In 1986, Hinton published “Learning Distributed Representations of Concepts”, with some of its results also appearing in his famous Nature paper, “Learning Representations by Back-Propagating Errors.” This work is among the earliest—if not the earliest—to showcase in-depth visualization and interpretation of neural network internals. This post offers a casual read for anyone curious about how early researchers began to make sense of what neural networks were learning, with a focus on the family-tree experiments and my own reproduction.
How Are Concepts Encoded in Neural Networks?
Back in 1986, there were two dominant but competing ideas about how concepts might be represented in artificial neural networks: localist representation and distributed representation.
- Localist representation assigns each concept to a single node in the network.
- Distributed representation, by contrast, encodes a concept through the joint activations of many nodes.
Hinton pointed out a limitation of distributed representations as they were commonly understood at the time: a concept tends to be encoded by a fixed activation pattern, regardless of context or role.

> [Work to complete]
A: List every hyphenated word in the post about Hinton's 1986 work, in the order they appear.
B: Transcribe the part of the post about Hinton's 1986 work that runs between "How Are Concepts" and "in the network.", inclusive.

Collected data:
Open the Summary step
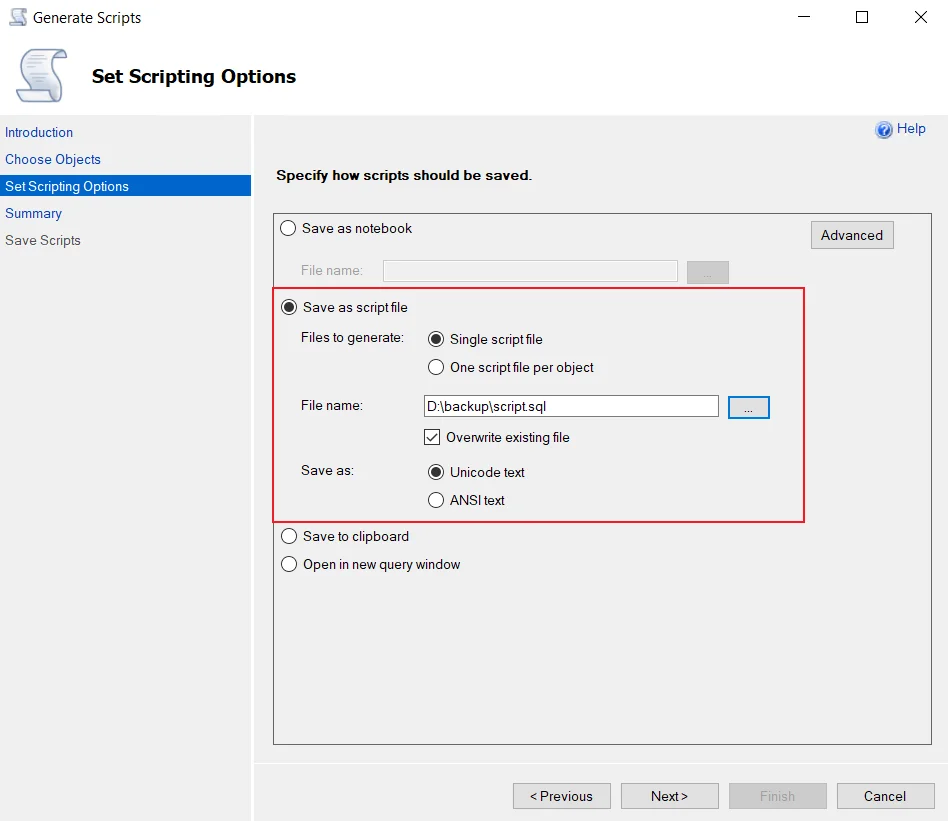The width and height of the screenshot is (948, 821). pyautogui.click(x=33, y=213)
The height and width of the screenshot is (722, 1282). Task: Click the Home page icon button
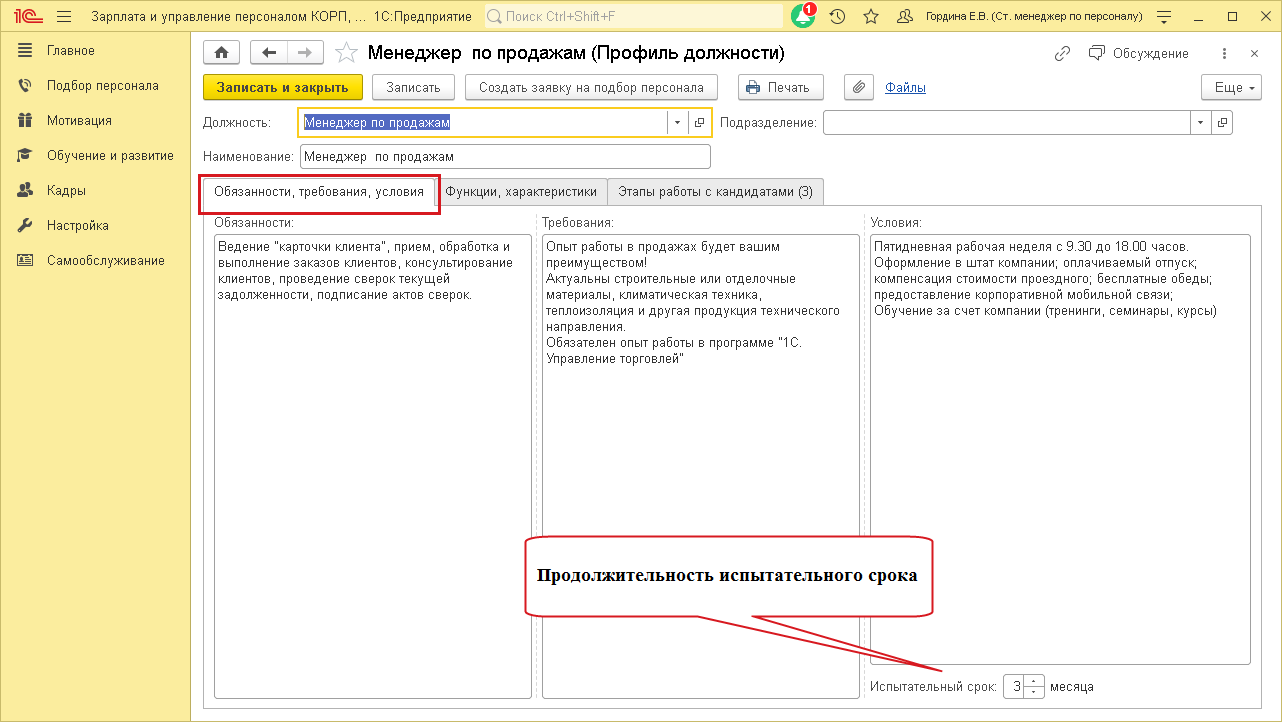[x=221, y=53]
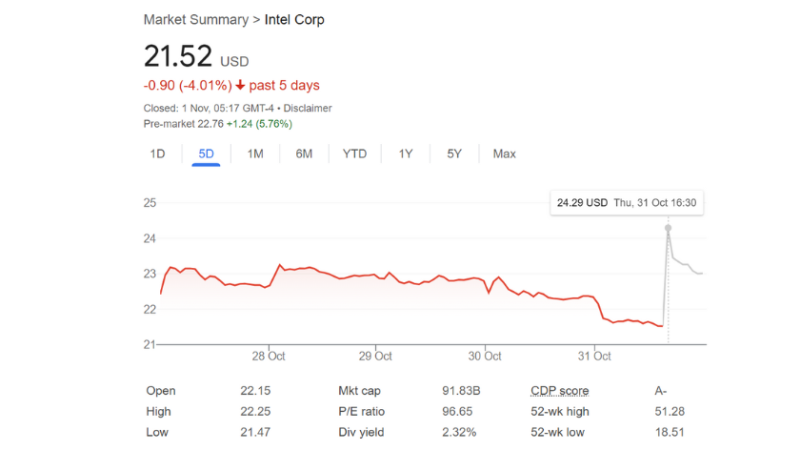Open the 1Y price range
Image resolution: width=800 pixels, height=450 pixels.
(x=405, y=154)
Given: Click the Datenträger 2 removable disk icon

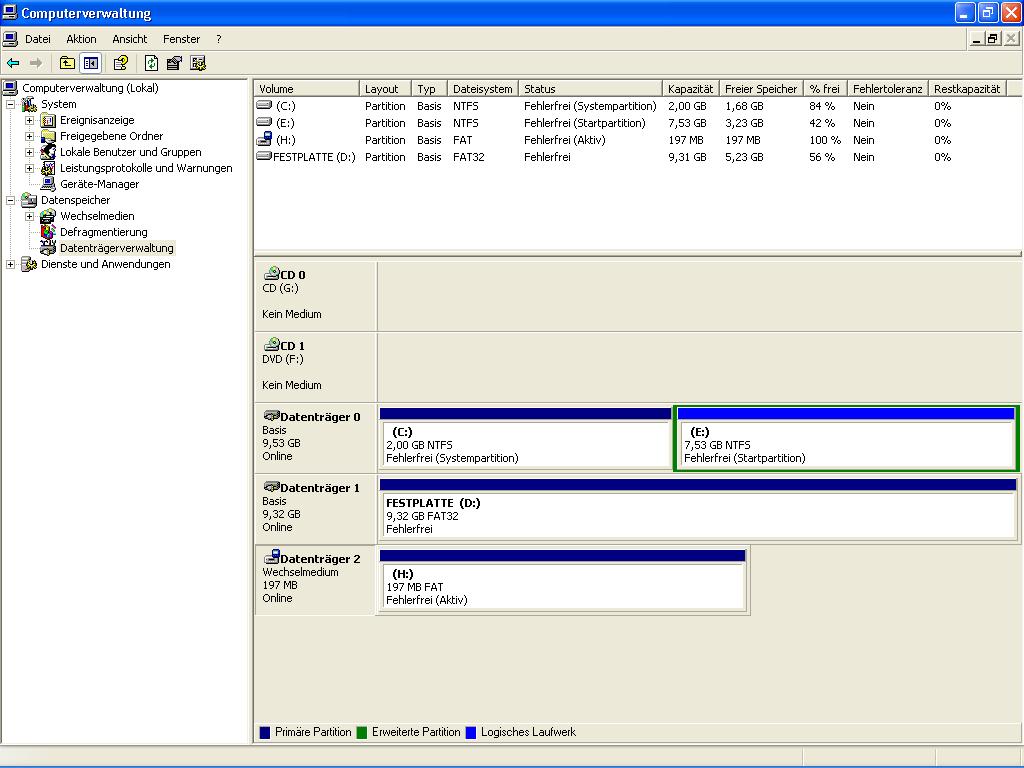Looking at the screenshot, I should (271, 558).
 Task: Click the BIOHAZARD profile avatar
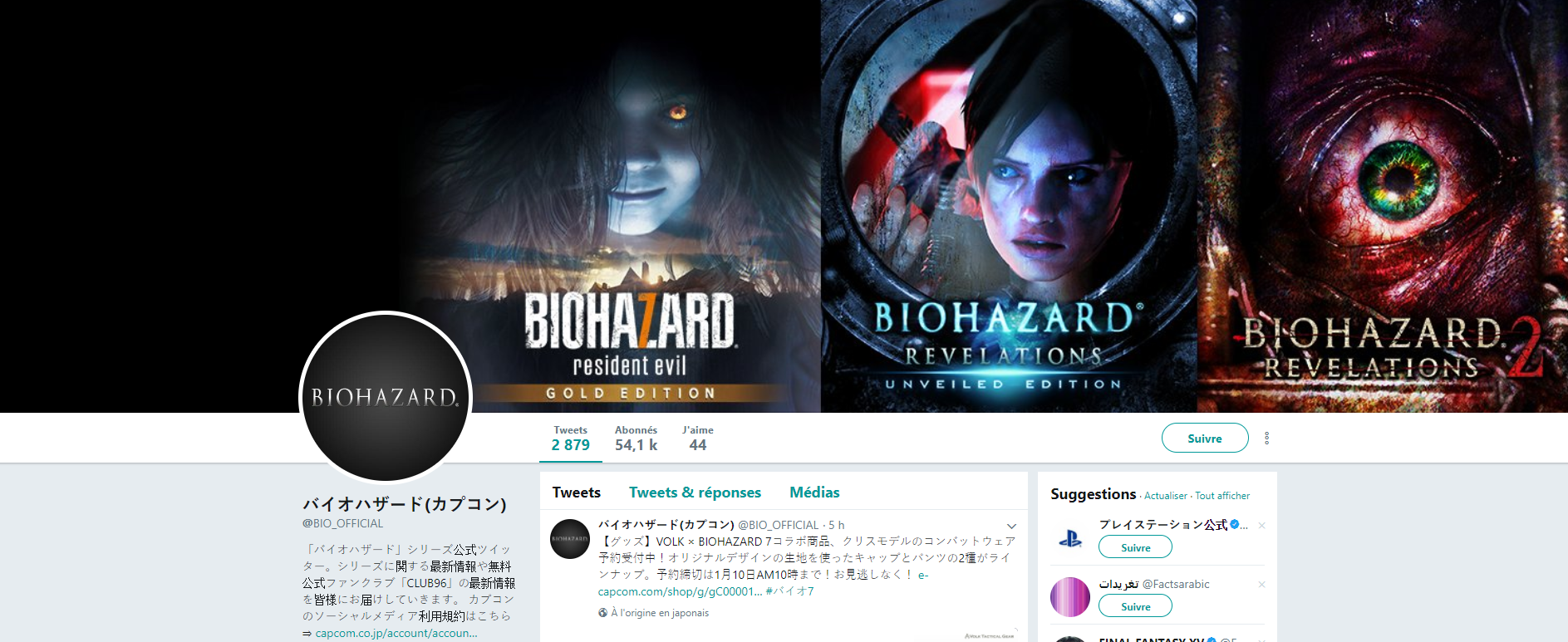click(x=386, y=397)
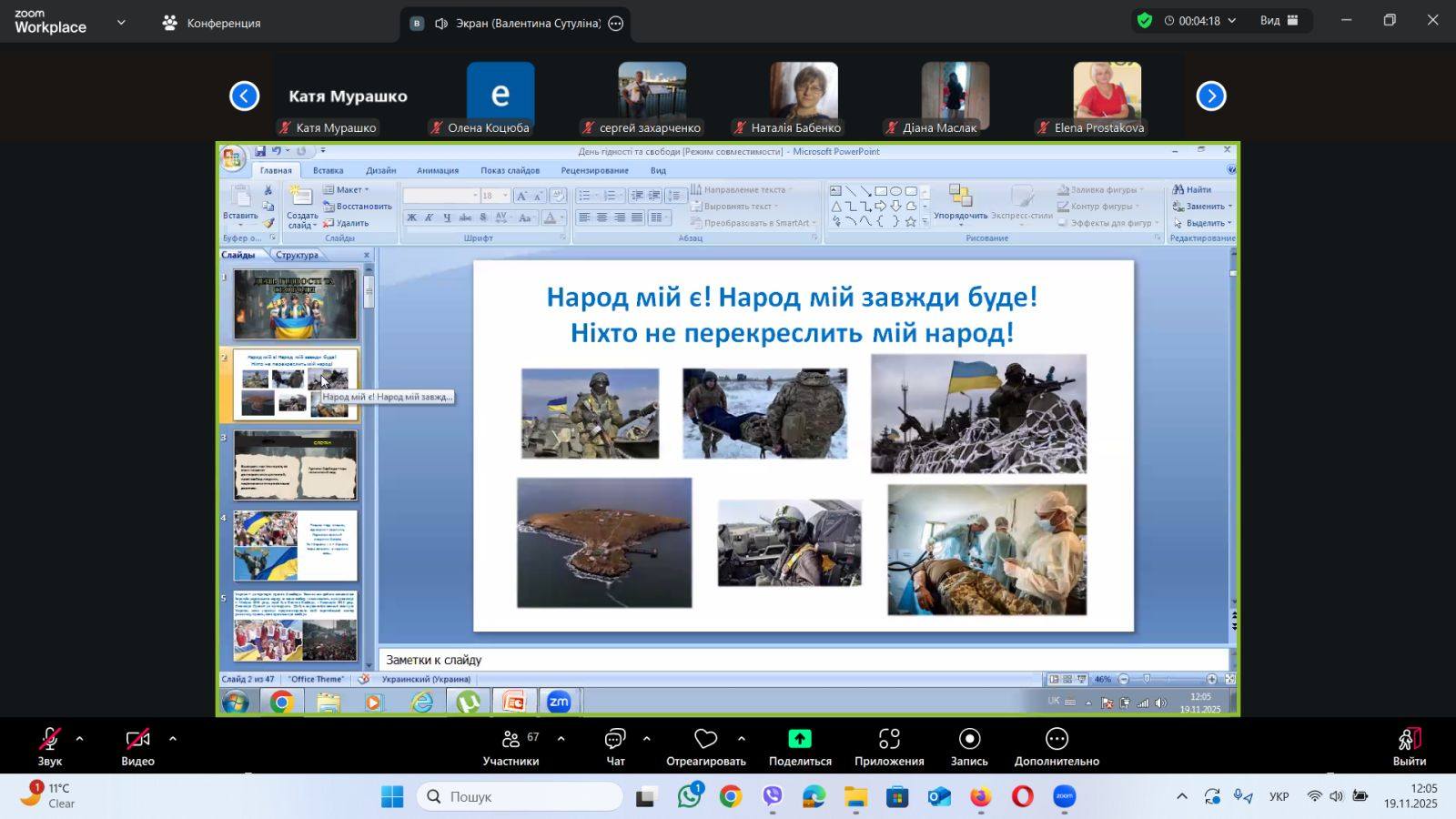Open the Вид layout button

[1279, 21]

> [Expected answers]
A: Back-Propagating, in-depth, family-tree

B:
How Are Concepts Encoded in Neural Networks?
Back in 1986, there were two dominant but competing ideas about how concepts might be represented in artificial neural networks: localist representation and distributed representation.
- Localist representation assigns each concept to a single node in the network.